All the cables you could possibly need are included in the box, which is a nice touch, including two different length ethernet cables, as well as gold plated RCA to RCA and RCA to minijack.
It's meant to be left on all the time, claiming extremely low power consumption when not in use, which is why it has no actual power button.
The single button instead both mutes the device and lets you know what the Vault is up to by changing colour and flashing in various different ways.
It's very simple to set up - just plug it in and it will connect to you local network and can then be accessed directly from the app.
Sound quality and performance
The vault sounds amazing.
I tested it using a classic NAD amp I bought in 1997 (still going strong nearly 20 years later, testament to Bluesound's heritage) and a pair of similarly-aged Mission 732 speakers and they really came alive.
The difference was so much more than when playing the same audio from a phone or tablet.
High definition streaming from tidal is a joy, and CD's copied in the highest quality format sounded as good as, if not better, than they did in my CD player.
It really is only when you hear it that you can appreciate how much better high definition audio is - it's not so much that MP3's don't sound okay, just that FLAC and WAV files sound better. Much better.
The action of saving your music into the Vault couldn't be easier. You just pop a CD in, the Vault rips it to whichever file format you have chosen, finds the metadata - artist name, album title, track names and artwork - adds it to your library and ejects the disk to let it know when it's done.

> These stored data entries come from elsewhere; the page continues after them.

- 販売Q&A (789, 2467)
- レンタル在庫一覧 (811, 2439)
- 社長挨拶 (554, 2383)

You really don't have to do anything.
The process takes a while, although may be quicker at lower quality settings, but you can start playing tracks once they are added while the rest copy if you're feeling particularly impatient.
The Vault doesn't actually play CDs though, but there is so much storage space that unless you have a really big collection you can probably fit it all in - there's room for literally thousands of albums.

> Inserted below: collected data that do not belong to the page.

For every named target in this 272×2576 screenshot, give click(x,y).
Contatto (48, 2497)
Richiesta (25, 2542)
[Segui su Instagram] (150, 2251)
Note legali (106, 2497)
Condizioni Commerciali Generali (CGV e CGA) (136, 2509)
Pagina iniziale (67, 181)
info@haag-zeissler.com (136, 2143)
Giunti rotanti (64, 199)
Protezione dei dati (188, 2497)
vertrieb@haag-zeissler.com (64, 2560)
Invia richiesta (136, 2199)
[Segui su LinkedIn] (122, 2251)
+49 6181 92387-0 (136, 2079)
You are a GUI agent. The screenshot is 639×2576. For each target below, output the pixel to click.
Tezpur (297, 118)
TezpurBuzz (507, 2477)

The Vault then acts as a networked drive as well, so you can use it to wirelessly back up data and play music from your computers and anything else on your network. Just tell it where to look and it will add it all to your library.
Another nice touch.
The Vault is controlled from an app on either iOS or android, pc or mac.
From here you can play any of the music you've saved on the vault, and stream from services like Spotify.
It works by adding tracks you select from either your library or one of your streaming services to a playlist which you then play them from.
This feels a bit strange at first. It's not intuitive at all as usually you just play things straight from their respective app - you click tracks, and they play - whereas in the Bluesound app you click tracks, and it adds them to the playlist instead.
These feels a bit pointless at first, but once you have spent a bit of time adding albums to your library it makes more sense - it encourages more attentive listening because you don't just jump from one track to another as soon as you select it.
At first I just added loads of songs, but after a while I found myself being more selective about what I lined up to play.
The Bluesound is angled more at those who like to take time to listen to music as an activity in its own right, rather than cater to those who just want to whack something on in the background.
We get so used to everything being instant and simplified these days that when things are a little bit complicated and require some time and effort we are instantly resistant to them, but generally the more you put into something the more you get out of it. I very much found this the case with the Bluesound system.
Once you have a massive library to sort through, you can add a few albums to the playlist and listen through that without getting bogged down and distracted by the weight of all the other music you own.
The app is easy enough to navigate your way around, with a menu to the side to which you add the streaming services you want to use alongside your own music collection.
There are loads of these on offer, I added Spotify and Tidal, as these are two of the main contenders to the music streaming crown. Apple Music is now live, but there's no clear idea when this will find its way into the Bluesound world.
It is apparently on the list for an upcoming update, but nothing concrete has been released.
Tracks from Tidal have to be added to the playlist, as can tracks from Spotify, although Bluesound gear does support Spotify connect, so you can use Spotify's app itself to control what's playing.
I found this the easiest way of streaming, with the familiarity of use and greater catalogue of the Spotify app beating the superior sound quality of Tidal, which you have to use inside the confines of the Bluesound app.
Tidal though is pushed slightly, with links to the albums appearing in songs you copy yourself into the library.